Article.
And it turns out that construction booms arrest that sort of pattern, or prevent its continuation, all the time.

Displacement Without Development: Filtering Up on North Greensboro Street

Last week I described the real estate market phenomenon known as “filtering,” and discussed a recent example in Carrboro where Abbey Court filtered from a lower rental submarket to a higher rental submarket and became Collins Crossing.

Displacement Without Development

Today I’m going to discuss another local example of where lower-rent units are disappearing and higher-rent units are taking their place. As you continue reading, keep in mind what is ultimately the most important part of this post – that new development is completely absent from the neighborhood real estate market, and yet rents are rising. When rents in existing buildings are rising, the socioeconomic status of the people living there is going to change. (as we saw last week)

Since properties filtering up and down is driven by the decisions of many individual landlords, a lot of filtering happens one property at a time, and thus can be hard to spot.  However, Carrboro has one smaller-property hotspot for filtering up these days: North Greensboro Street, just north and south of Estes Drive Extension.

Let me show you what I mean, and also show you the best free software tool available to track filtering visually: Google Street View.  If you look at the date of any Google Street View photo and see a clock to the left of it, that means there should be older views available as well.  For neighborhoods currently seeing changes and investment, this is a great way of doing before and after comparisons.  With that in mind, let’s explore North Greensboro Street in Carrboro in the pictures below.

Data extract.

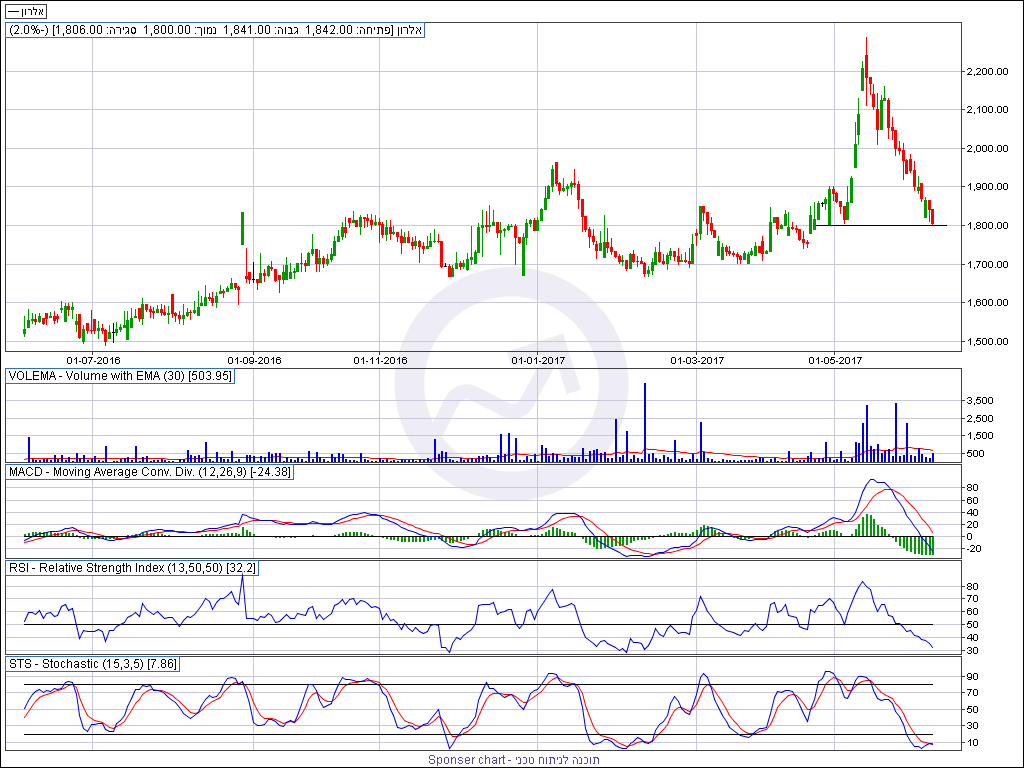This screenshot has width=1024, height=768.
Task: Click the STS Stochastic indicator title
Action: (x=105, y=663)
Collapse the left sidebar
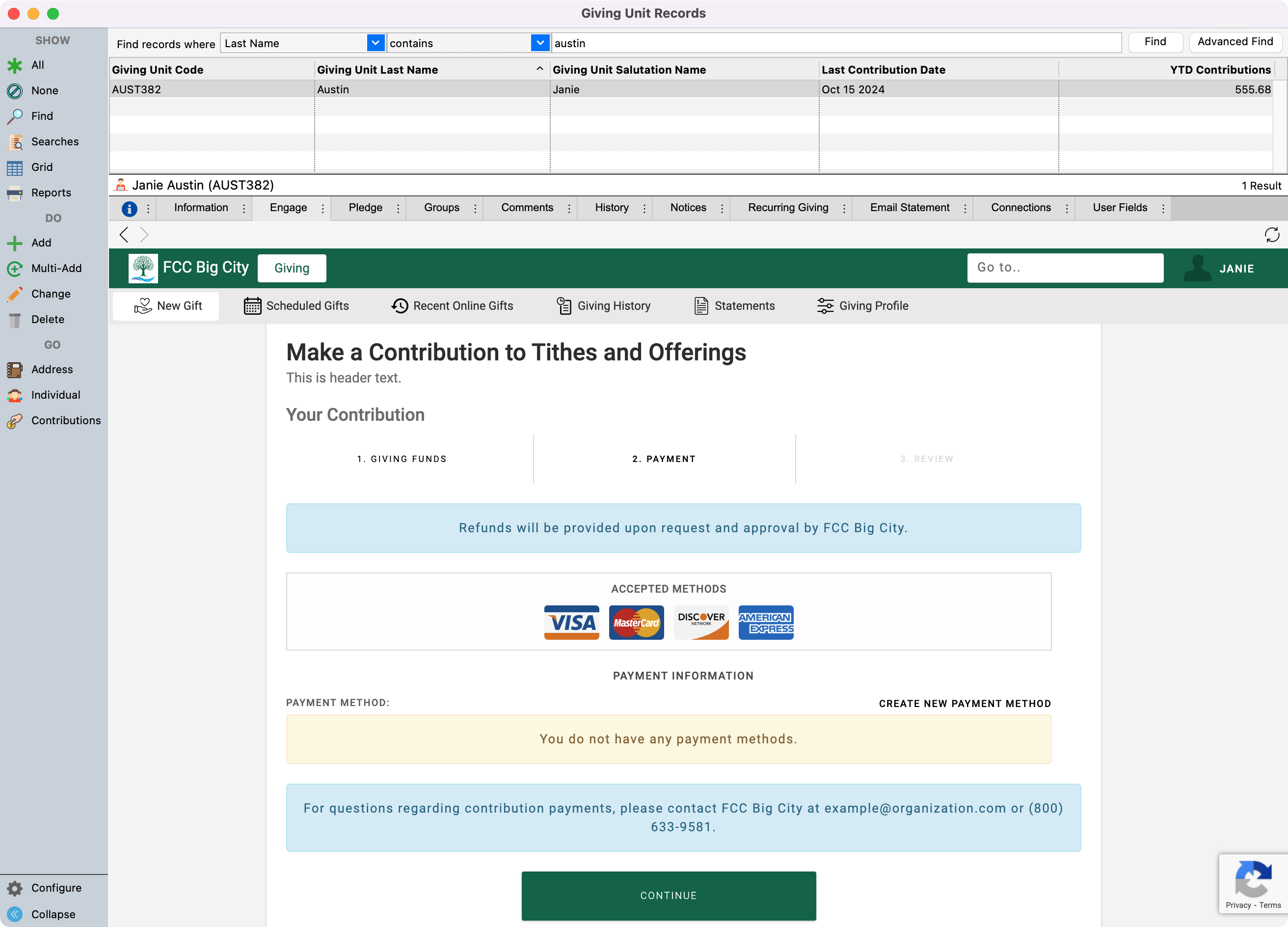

Set task 1. According to the article on filtering, what is the best free software tool for tracking filtering visually?
Set task 2. In the article on filtering, substitute "focal point" for "hotspot" in the part that opens with the words containing "Since properties filtering" and closes with "Estes Drive Extension.".

Correct output 1. Google Street View.

Correct output 2.
Since properties filtering up and down is driven by the decisions of many individual landlords, a lot of filtering happens one property at a time, and thus can be hard to spot.  However, Carrboro has one smaller-property focal point for filtering up these days: North Greensboro Street, just north and south of Estes Drive Extension.